>>>>>
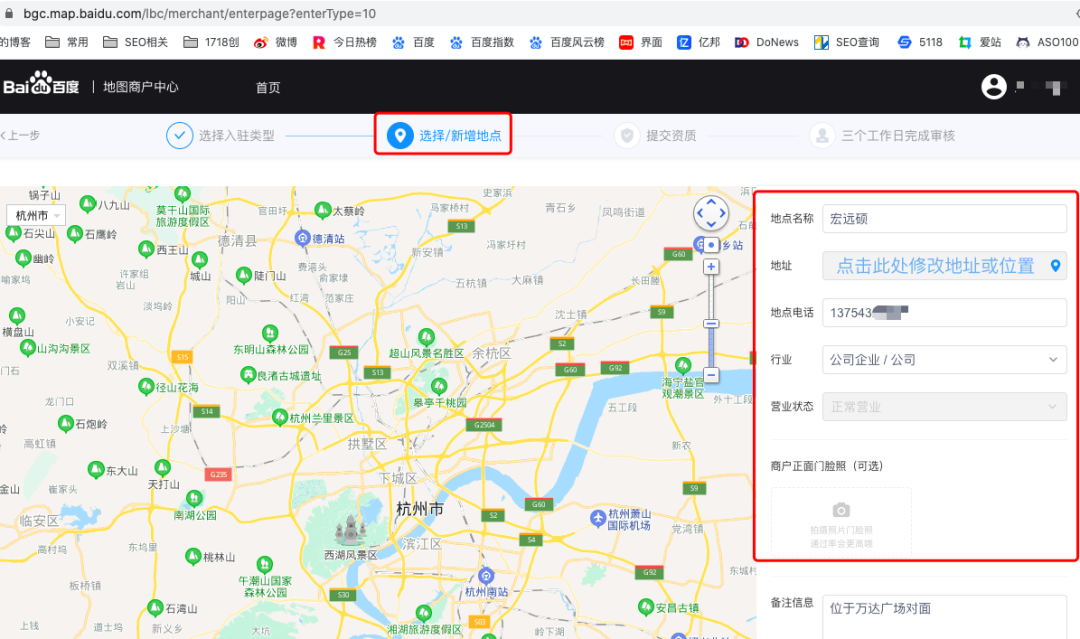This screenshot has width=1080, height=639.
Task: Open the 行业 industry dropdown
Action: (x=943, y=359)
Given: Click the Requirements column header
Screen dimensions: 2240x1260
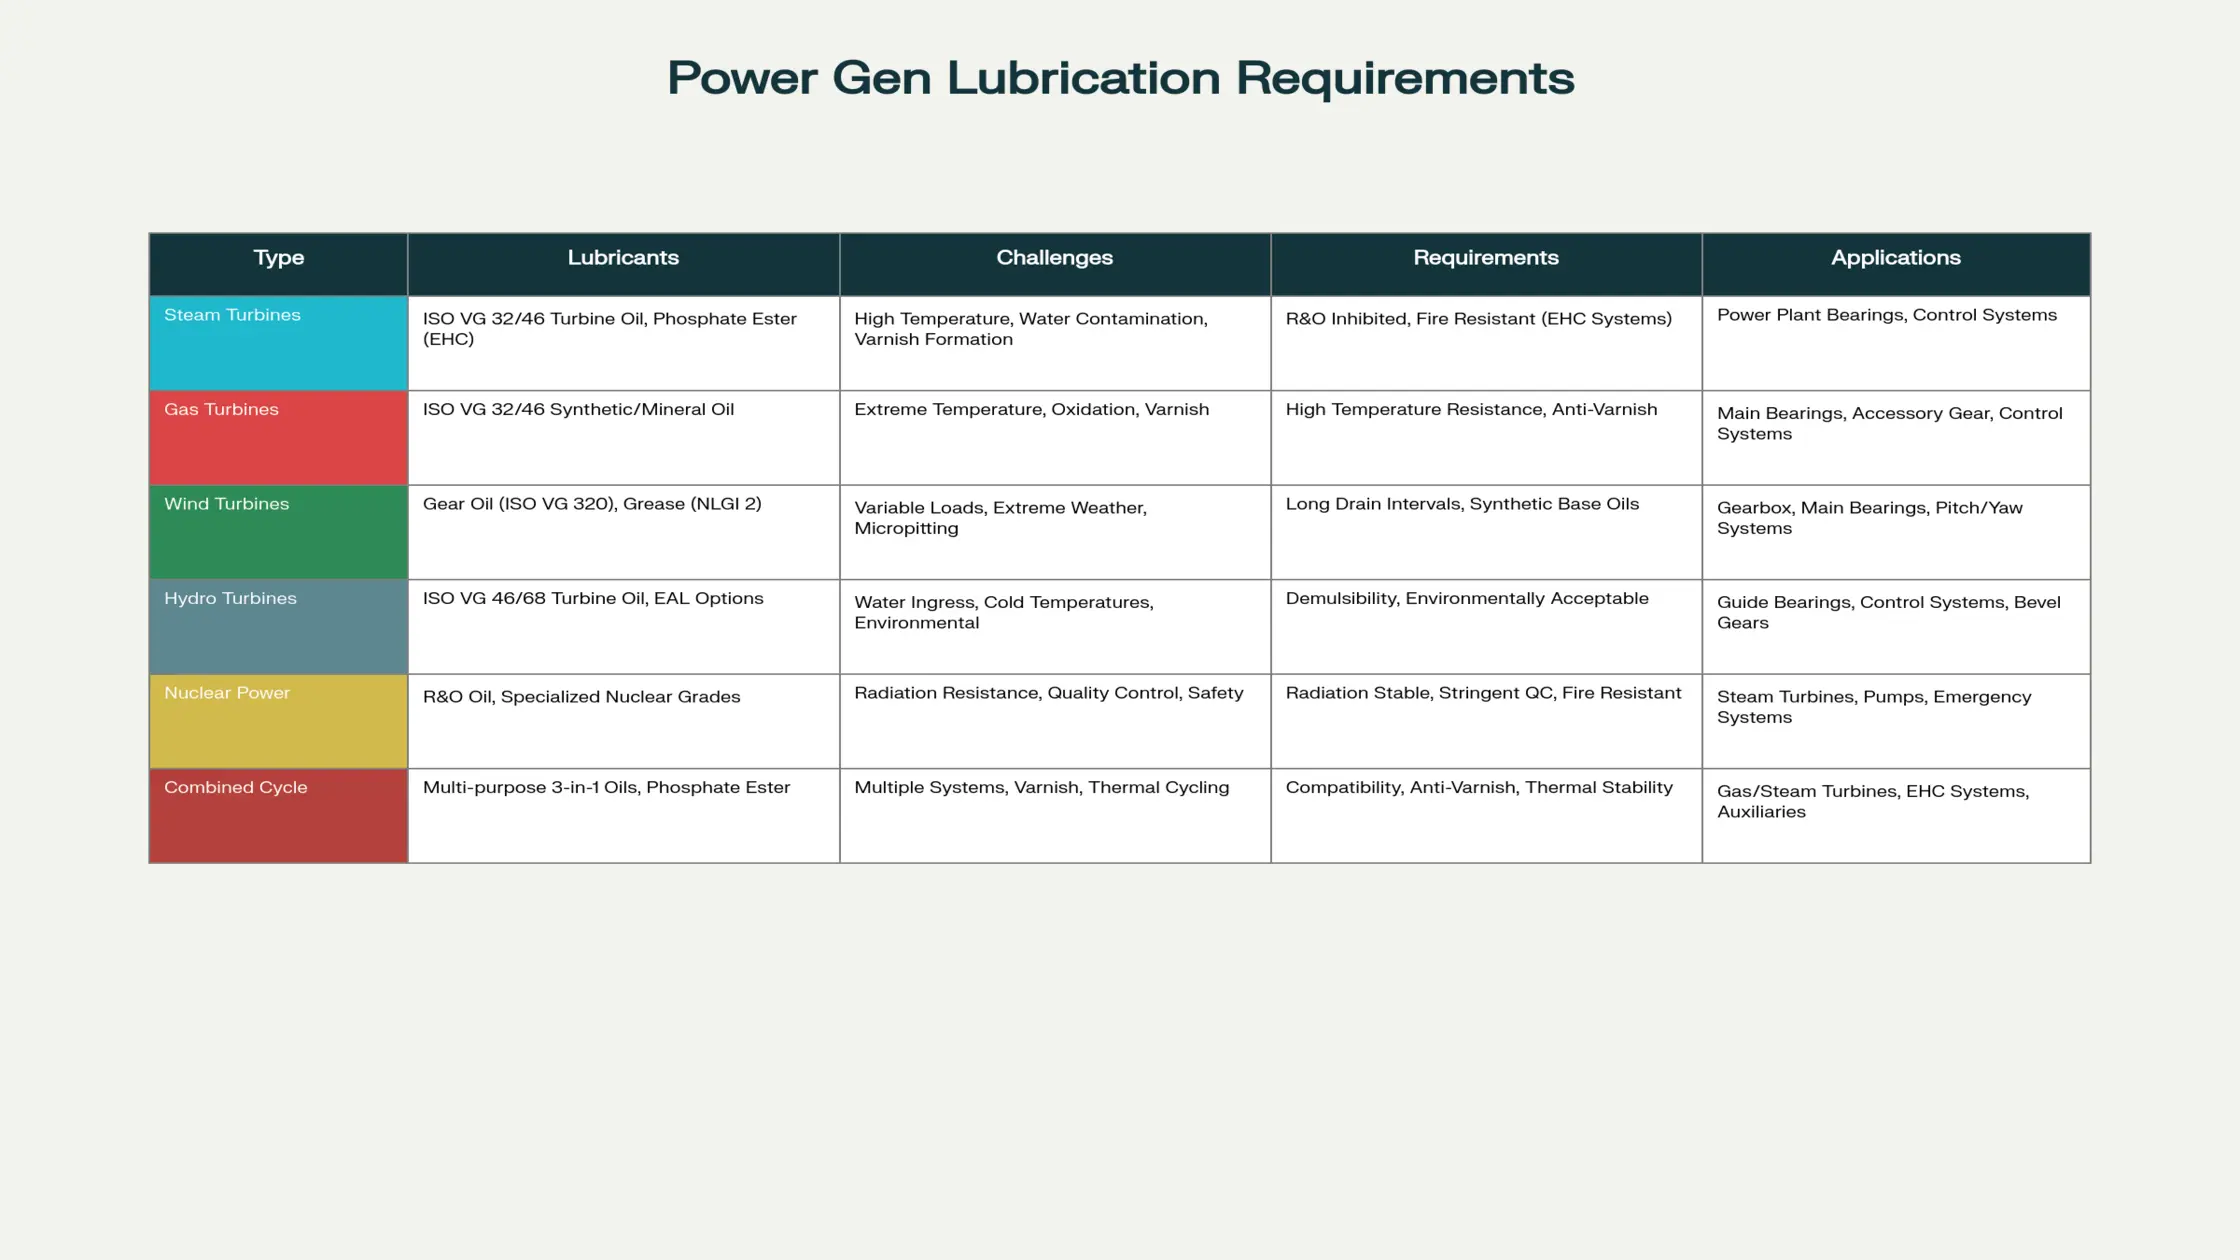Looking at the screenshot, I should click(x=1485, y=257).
<<<<<
Please express these entries as a Markdown table with the columns "Row" and "Content", one numbered row per line, leaving out blank lines and the pictures.

- Solution for this task:
| Row | Content |
|---|---|
| 1 | This screenshot has width=1080, height=639. |
| 2 | Task: Open the 行业 industry dropdown |
| 3 | Action: (x=943, y=359) |
| 4 | Given: Click the Requirements column header |
| 5 | Screen dimensions: 2240x1260 |
| 6 | Looking at the screenshot, I should click(x=1485, y=257). |